What is the endgame of a show about post-apocalyptic survival? The Walking Dead’s climax after season 11 might provide an answer, although the numerous spin-offs planned in its wake suggest scrambling for new life will take precedence over any definitive resolution.
In many ways, this is the paradox that original spin-off Fear The Walking Dead must solve. The show’s fourth and fifth seasons, handled by producers Andrew Chambliss and Ian Goldberg, imploded the series’ core with new characters and multiple The Walking Dead crossovers. The controversial death of original cast member Madison Clark (Kim Dickens) halfway through season four was the pivotal turning point Fear has struggled to rebuild from – morphing into a Frankenstein’s monster of clashing storylines competing to fill the void left by her absence.
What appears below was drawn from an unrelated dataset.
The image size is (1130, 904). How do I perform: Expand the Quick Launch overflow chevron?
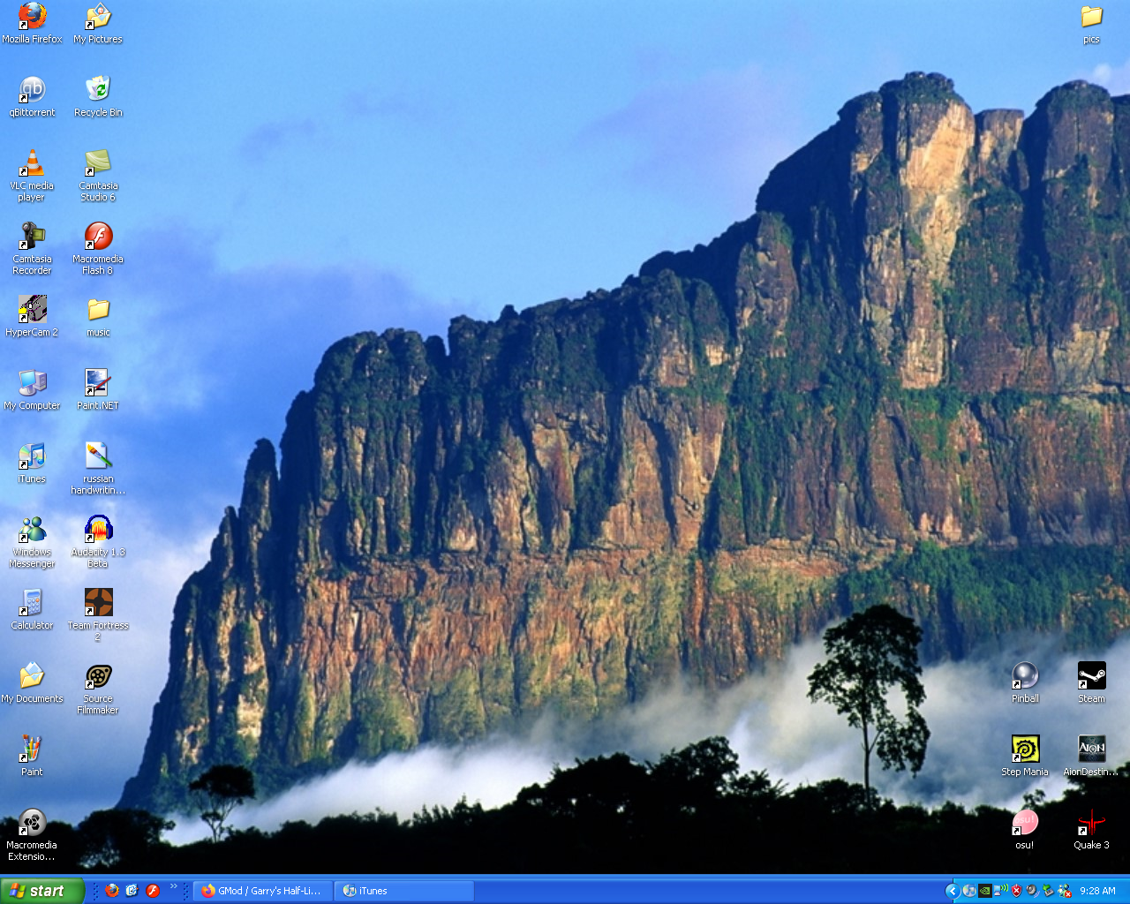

Under the same leadership, the show’s sixth season is still fighting this losing battle – albeit with some attempts at course correction. Last year’s finale – the walker attack at Humbug’s Gulch – split our heroes into groups. Making pragmatic use of their sprawling narrative, the new episodes take a quasi-anthology approach by focusing on a handful of characters each time out. However, shining an equal spotlight on every character means too much time is spent with less interesting subjects.
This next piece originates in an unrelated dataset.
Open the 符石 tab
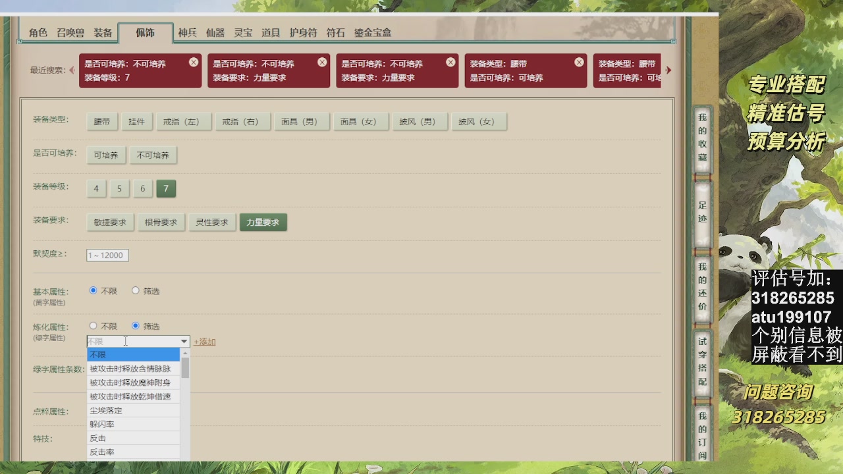The width and height of the screenshot is (843, 474). [x=337, y=32]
An episode centred on series veterans Alicia Clark (Alycia Debnam-Carey) and Victor Strand (Colman Domingo) is the biggest reminder of Fear’s soul beneath the accumulated baggage. Their grounded, relatable connection – with callbacks to events in the first three seasons – is the last anchor stopping the ship from buckling under extreme silliness; as axe-wielding bounty hunters and the gratingly naff antagonist Virginia (Colby Minifie) butt in from the periphery.
The fate of Morgan Jones (Lennie James) was the big unanswered cliffhanger, although those familiar with The Walking Dead’s baiting tactics are likely prepared for the outcome. A decision made with Morgan’s character in the premiere, however, feels like a direct response to intense backlash (aka angry petitions) following his apparent demise. While it might aim to kick the show into gear, there’s a whiff of fan service which is difficult to ignore.
For all the fluctuating issues around characters, Fear is reliably stuffed with zombie nastiness. After five seasons, it’s inevitable the undead hordes would serve only as filler, but some impressive set-pieces keep their threat alive in memorable, gross-out fashion. Next time you see someone raising security shutters, you might be inclined to take more than a few steps back.
Without a central focus, Fear The Walking Dead feels like it’s searching for a sense of purpose post-Madison. The success of this season hinges on how well these separate narratives are eventually weaved together, but there’s little here to inspire confidence.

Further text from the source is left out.